Subjects completed four questionnaires (the Nap Booklets) after each nap on day 1, which assessed latency to fall asleep during each nap. Subjects also completed two questionnaires (the Sleep Booklets) the morning after each overnight study, which evaluated 1) perceived sleep quality the night before on a visual analogue scale from 'Best possible sleep' (equals 0) to 'Worst possible sleep' (equals 140); 2) latency to fall asleep (in min); and 3) total sleep time (in min).
Statistical analysis
Differences in categorical demographic data between CFS cases and non-fatigued controls were evaluated by Chi-Square or Fisher's exact test and continuous variables were compared by the t-test. Chi-Square test was also used for comparison CFS cases and non-fatigued controls in sleep study alterations. We used standard logistic regression analysis to regress CDC Symptom Inventory scores (unrefreshing sleep, problems sleeping) as well as Sleep Booklet scores (latency to fall asleep, total sleep time, sleep quality) and sleep medication use (yes/no) on case status (CFS/non-fatigued). Data from all participants was evaluated by logistic regression; in addition the subgroup of subjects with no alterations noted in sleep studies (normal sleep) were evaluated separately.

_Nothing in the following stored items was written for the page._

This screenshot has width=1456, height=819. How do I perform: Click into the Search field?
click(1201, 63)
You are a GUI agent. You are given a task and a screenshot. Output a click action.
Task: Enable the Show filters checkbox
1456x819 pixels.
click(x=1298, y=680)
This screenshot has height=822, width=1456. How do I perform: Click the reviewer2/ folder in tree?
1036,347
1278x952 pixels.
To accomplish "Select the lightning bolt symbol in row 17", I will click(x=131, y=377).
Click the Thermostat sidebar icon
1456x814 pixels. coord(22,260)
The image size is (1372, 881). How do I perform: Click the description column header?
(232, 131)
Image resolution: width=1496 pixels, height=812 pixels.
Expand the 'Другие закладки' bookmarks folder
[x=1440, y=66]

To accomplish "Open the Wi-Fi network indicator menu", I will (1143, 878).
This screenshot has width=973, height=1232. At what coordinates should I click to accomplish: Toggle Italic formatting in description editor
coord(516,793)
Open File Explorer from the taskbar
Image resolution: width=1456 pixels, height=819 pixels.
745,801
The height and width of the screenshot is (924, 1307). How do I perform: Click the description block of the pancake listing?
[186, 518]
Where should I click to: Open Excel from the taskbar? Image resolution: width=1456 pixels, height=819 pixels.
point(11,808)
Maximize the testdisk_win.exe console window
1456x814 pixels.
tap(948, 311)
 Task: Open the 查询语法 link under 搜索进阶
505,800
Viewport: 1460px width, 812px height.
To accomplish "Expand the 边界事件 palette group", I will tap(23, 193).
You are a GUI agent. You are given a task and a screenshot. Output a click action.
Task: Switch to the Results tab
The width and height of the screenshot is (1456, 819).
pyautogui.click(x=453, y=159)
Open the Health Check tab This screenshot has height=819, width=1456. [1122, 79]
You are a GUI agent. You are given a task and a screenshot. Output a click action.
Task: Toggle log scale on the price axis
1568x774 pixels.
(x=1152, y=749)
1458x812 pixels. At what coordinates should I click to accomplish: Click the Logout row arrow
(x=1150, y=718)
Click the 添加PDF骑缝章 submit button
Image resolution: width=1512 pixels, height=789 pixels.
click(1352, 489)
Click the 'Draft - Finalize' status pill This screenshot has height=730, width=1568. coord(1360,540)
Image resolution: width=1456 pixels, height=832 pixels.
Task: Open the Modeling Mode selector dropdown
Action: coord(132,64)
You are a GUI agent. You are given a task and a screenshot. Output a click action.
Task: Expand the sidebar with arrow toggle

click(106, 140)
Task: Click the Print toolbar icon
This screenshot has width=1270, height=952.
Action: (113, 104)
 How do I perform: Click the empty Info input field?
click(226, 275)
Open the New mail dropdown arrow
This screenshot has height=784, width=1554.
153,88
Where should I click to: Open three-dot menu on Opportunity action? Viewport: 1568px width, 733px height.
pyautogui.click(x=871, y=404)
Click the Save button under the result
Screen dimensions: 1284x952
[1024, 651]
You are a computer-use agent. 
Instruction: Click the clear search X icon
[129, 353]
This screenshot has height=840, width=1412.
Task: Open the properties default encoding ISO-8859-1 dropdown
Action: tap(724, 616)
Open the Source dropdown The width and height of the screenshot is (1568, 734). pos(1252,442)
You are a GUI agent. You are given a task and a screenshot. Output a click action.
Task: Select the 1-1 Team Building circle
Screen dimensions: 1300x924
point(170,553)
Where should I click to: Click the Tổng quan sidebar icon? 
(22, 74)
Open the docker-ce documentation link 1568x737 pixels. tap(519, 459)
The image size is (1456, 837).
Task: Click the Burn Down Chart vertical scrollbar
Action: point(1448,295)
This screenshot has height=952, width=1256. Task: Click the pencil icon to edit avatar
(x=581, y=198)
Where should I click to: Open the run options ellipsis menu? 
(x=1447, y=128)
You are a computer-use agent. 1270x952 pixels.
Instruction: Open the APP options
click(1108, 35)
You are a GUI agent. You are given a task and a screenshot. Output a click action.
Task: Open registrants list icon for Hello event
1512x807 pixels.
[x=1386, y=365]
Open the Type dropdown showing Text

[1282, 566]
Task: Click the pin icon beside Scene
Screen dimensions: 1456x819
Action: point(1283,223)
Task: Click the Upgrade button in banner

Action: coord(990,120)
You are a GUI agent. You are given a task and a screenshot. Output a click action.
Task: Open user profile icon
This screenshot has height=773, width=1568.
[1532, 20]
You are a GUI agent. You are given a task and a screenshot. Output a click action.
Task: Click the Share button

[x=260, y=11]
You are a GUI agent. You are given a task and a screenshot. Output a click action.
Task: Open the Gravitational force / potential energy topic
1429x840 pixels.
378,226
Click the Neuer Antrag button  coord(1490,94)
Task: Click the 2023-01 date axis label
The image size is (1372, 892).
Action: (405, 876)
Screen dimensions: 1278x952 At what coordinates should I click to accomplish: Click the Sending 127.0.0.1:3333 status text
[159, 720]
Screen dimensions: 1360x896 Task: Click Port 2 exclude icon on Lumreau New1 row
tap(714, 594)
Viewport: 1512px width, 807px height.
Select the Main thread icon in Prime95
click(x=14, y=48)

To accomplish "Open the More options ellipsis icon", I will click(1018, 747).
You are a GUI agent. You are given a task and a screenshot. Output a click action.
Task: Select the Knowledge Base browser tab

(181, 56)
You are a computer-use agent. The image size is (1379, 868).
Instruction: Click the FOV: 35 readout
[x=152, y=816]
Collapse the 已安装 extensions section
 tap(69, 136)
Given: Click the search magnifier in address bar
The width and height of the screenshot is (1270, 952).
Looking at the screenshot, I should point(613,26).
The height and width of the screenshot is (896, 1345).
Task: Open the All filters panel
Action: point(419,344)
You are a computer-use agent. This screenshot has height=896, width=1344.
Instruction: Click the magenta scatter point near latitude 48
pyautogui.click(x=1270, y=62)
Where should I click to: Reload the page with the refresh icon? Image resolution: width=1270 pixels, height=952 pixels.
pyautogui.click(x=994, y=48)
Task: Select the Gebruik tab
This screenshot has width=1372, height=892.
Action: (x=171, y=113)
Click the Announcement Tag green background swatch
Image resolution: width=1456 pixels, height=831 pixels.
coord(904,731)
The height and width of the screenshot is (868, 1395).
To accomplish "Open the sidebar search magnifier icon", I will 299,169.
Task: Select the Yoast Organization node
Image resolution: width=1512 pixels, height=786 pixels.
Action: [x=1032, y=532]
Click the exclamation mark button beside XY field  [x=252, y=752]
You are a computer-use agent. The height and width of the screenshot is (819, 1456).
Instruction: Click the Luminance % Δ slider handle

A two factor analysis of variance (ANOVA) using a general linear model was employed to measure the association between cases status and medication use (yes/no) with polysomnographic variables. Log transformed values of polysomnographic variables were used when necessary to satisfy the assumption of normally distributed outcomes. Mean values for each polysomnographic variable were adjusted for medication use by utilizing the least squares method.
Paired samples
t-tests were used to compare 1) mean sleep latency, as measured by the MSLT, and mean sleep latency, as evaluated by the Nap Booklets and 2) latency to fall asleep and total sleep time as measured by nocturnal polysomnography with latency to fall asleep and total sleep time as measured by the Sleep Booklets. Comparisons were done separately for the group of subjects with CFS and for the non-fatigued controls. P-values for the paired
t-tests were adjusted for multiple comparisons using both a Bonferroni correction and by computing a false discovery rate [
34].
Sleep questionnaire data from the SAQ
© and the Epworth sleepiness scale were z-transformed for multivariate analyses. We used Principal Component Analysis (PCA) [
35] with varimax rotation to evaluate which constellation of sleep symptoms represented the majority of the variance in sleep symptoms. Two-factor ANOVA was applied for comparison of factorial scores of sleep questionnaire items between CFS and non-fatigued groups, controlling for sleep medication use (yes/no). Comparison of factorial scores was done for all participants as well as for the subgroup of subjects with
normal sleep studies.
Statistical significance for all tests was set at the 5% level. All statistics were computed using SPSS 12.0 (SPSS Inc, Chicago, IL).